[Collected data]
+++

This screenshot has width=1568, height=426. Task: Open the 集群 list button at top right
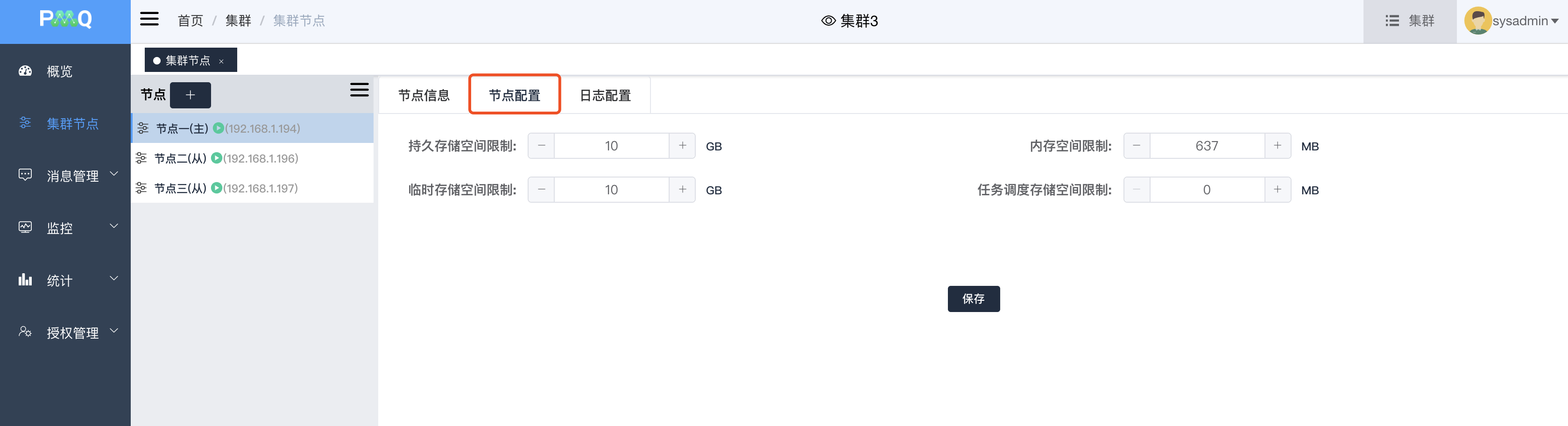click(x=1410, y=21)
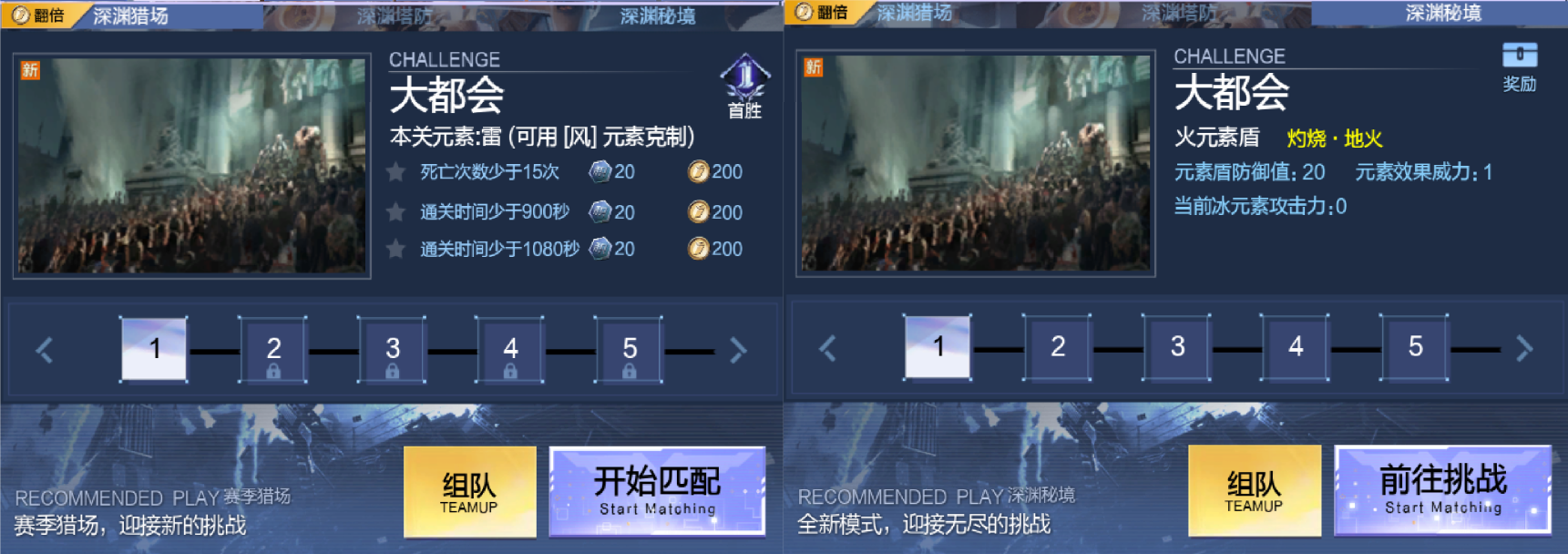Click gold coin reward icon for 通关时间少于1080秒
The image size is (1568, 554).
[x=698, y=249]
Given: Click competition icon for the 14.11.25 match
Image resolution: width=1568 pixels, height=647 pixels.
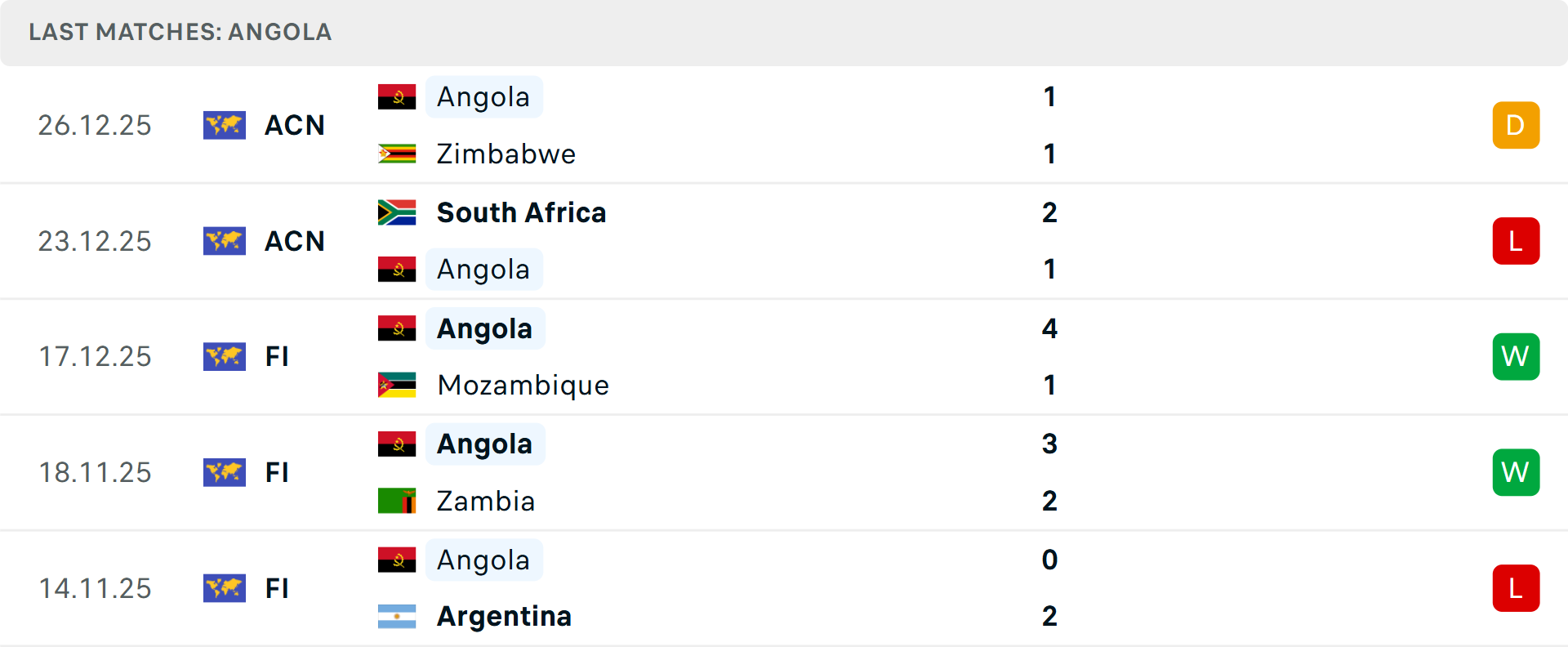Looking at the screenshot, I should click(225, 588).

+++

Copy out, with no pictures, the lines from the one containing "Image resolution: width=1568" through the last line of the data above, both ends included and each word unchanged.

Image resolution: width=1568 pixels, height=647 pixels.
Looking at the screenshot, I should click(225, 588).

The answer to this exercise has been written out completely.